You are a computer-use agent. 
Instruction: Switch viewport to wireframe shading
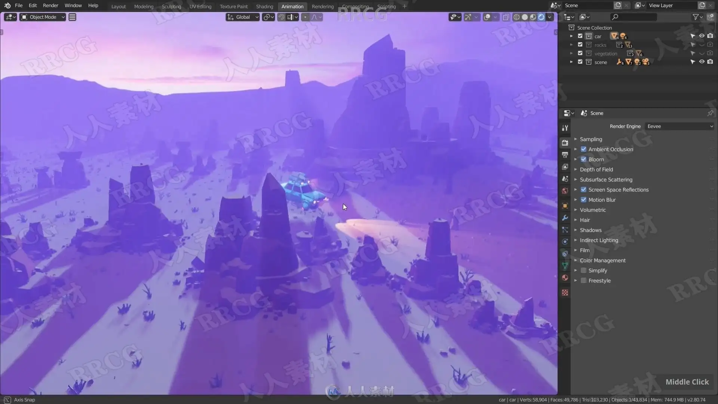516,17
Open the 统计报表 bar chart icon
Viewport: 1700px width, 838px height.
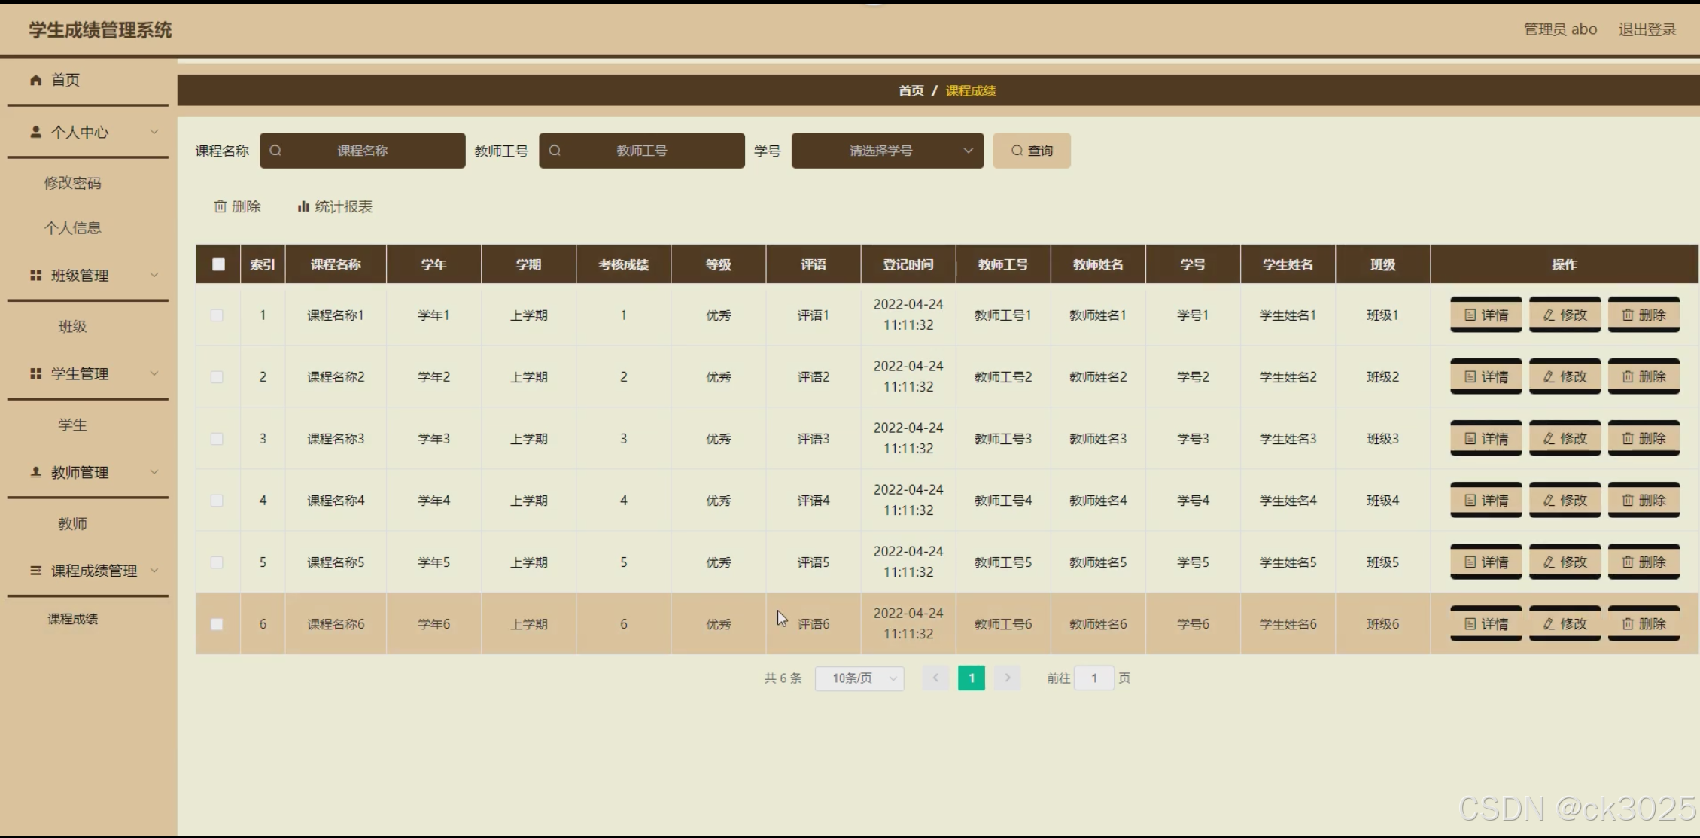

────

Work required | Apart from the pictures, restate all of the listing above exactly.

Reply |
You are a computer-use agent. 
Instruction: Switch viewport to wireframe shading
516,17
Open the 统计报表 bar chart icon
Viewport: 1700px width, 838px height.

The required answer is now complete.